My son Paul learned how to ride his bike last week.
This is seriously cool stuff for any 10 year old boy.
This hits the Amazing Meter when you consider where Paul started in life.
Paul was born 15 weeks early, at just 25 weeks into his birth mom’s pregnancy. To see him now walking, talking, running, and biking around is a testament to the ways God works.
The issue in this particular situation: I could easily focus on the wrong kid. Let me share with you the fantastic aspect of this story.
Paul’s 16 year old sister, Kiersten, taught him how to ride his bike. I didn’t even know he could do it.
My brain jumps toward two opposite directions in parenting situations like this one:
1. That’s freakin’ awesome!

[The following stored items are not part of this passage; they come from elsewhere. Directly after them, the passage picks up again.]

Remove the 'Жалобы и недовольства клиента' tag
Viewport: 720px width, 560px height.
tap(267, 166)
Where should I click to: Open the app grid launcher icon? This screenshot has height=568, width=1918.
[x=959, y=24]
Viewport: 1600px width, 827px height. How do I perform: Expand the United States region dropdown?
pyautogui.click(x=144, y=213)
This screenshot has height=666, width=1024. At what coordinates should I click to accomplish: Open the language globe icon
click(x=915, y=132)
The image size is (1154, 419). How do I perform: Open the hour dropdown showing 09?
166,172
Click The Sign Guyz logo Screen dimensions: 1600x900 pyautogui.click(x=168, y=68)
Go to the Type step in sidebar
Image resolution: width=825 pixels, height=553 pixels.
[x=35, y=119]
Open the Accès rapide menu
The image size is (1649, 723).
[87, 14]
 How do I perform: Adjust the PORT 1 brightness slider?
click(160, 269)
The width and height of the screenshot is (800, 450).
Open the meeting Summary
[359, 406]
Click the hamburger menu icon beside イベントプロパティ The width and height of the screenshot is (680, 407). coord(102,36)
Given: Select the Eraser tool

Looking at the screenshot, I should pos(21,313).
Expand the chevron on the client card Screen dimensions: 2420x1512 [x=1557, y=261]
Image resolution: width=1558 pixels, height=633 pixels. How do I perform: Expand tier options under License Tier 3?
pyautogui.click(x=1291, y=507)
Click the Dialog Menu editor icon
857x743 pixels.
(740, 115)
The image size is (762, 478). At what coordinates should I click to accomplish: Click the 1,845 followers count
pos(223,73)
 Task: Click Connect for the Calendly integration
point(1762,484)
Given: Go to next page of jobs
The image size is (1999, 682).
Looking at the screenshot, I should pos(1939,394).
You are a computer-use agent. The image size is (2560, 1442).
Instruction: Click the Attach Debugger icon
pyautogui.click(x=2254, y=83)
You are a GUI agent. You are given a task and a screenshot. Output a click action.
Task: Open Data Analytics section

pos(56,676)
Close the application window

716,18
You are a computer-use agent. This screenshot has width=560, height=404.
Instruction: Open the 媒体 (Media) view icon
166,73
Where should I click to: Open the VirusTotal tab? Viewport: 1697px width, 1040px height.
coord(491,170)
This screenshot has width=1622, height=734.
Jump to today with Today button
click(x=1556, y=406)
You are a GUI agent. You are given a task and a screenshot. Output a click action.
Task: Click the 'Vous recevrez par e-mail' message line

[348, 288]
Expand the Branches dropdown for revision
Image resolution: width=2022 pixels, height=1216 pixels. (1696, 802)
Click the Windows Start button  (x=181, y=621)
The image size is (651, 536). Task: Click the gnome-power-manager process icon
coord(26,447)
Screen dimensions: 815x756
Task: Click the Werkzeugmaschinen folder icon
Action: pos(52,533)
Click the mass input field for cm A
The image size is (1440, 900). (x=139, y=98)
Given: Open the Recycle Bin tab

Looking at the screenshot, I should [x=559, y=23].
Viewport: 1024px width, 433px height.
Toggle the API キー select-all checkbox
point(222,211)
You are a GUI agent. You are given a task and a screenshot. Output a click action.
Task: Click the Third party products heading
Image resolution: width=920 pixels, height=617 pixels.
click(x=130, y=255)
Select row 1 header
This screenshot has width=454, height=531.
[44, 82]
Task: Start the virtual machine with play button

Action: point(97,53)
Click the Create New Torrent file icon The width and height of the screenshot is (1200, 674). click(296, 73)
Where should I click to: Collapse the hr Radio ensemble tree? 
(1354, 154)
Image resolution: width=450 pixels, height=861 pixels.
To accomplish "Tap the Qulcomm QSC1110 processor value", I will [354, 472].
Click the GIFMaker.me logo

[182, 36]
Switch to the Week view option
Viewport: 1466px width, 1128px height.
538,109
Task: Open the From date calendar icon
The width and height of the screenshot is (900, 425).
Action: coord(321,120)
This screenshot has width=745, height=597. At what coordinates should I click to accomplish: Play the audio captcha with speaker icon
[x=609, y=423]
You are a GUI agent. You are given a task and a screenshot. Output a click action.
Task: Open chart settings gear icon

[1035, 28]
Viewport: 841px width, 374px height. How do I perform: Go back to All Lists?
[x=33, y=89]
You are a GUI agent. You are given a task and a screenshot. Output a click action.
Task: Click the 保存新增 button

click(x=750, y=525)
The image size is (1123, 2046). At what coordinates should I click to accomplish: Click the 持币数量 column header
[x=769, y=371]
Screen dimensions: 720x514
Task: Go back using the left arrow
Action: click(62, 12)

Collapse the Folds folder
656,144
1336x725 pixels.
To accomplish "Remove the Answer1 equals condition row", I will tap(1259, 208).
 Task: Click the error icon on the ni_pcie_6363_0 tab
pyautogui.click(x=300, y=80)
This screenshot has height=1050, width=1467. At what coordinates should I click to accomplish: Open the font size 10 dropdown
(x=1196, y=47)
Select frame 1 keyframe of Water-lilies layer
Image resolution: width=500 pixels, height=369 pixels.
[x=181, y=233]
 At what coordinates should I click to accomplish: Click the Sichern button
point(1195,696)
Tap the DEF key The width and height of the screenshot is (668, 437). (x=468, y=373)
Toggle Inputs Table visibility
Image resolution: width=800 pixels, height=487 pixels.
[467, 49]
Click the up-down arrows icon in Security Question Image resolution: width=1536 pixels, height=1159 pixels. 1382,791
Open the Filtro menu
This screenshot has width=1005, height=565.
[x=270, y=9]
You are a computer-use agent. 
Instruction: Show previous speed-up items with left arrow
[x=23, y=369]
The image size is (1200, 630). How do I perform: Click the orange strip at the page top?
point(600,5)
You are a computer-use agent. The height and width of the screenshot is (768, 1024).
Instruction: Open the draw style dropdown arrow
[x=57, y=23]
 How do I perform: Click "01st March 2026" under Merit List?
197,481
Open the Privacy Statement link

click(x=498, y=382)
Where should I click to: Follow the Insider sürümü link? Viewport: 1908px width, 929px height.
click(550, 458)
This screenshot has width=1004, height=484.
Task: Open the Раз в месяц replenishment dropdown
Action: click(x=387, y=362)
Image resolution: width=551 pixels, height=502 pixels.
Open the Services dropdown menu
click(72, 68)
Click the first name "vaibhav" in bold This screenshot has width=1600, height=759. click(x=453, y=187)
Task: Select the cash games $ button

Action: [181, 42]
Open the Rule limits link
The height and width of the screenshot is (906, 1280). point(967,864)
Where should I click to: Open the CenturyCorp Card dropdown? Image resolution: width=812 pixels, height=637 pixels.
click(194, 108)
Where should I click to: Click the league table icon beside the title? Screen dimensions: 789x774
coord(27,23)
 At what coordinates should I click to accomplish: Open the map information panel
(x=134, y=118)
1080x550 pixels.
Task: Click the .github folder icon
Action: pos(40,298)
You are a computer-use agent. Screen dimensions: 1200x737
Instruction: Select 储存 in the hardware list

My kids are brave and independent. What a leader Kiersten is!
2. I feel guilty. I didn’t even know they were practicing, let alone Paul was this far along. Where was the camera? Where WAS I?
I’m choosing to believe #1.
Look, we all know there is so much guilt wrapped up in, intertwined with, shaken up and stirred into this deal called parenting. It can get to where we assume parenting = guilt and it just comes along with the territory. Hand me my newborn and I’ll take a huge helping of guilt along with the standard diaper bag and baby onsies.
Do you know that is the enemy whispering in our ear?
Guilt serves a purpose. When we sin and do wrong, we should feel guilty. We need to feel bad, come to God, accept his forgiveness, and strive to do better. That’s not what I’m talking about here. I’m talking about pointless, unnecessary guilt that becomes a huge distraction from the joy of life and quite frankly, weighs down your parenting until it’s less effective. Why do you think Satan uses it so much?
Being the mom of a larger family, I could pull up my chair to the guilt banquet and feast endlessly:
- The kids don’t get as much individual attention from Mike and me.
- They don’t get as many opportunities since we don’t have as much money to go around.
- The older kids help take care of the younger ones.
The above are all true statements. The lie is believing I need to feel guilty about them.
This is the Truth:
He (God) placed me at his banquet table,
for everyone to see that his banner over me declares his love.
Song of Solomon 2:4
Kiersten is a seriously cool and amazing big sister for our 3 younger boys. She takes them to the park. She wrestles with them. She does crafts with them. She yells at them when they deserve it. She probably tells them things I’m better off not knowing, but will make them wise for the world. Having her (and their other big sister, Bekah) in their lives has given them so much more than Mike and I could have given them alone.
Our boys are blessed.
I’m letting go of the guilt.
Do you struggle with parent guilt? What blessings do you see in your kids’ sibling relationships?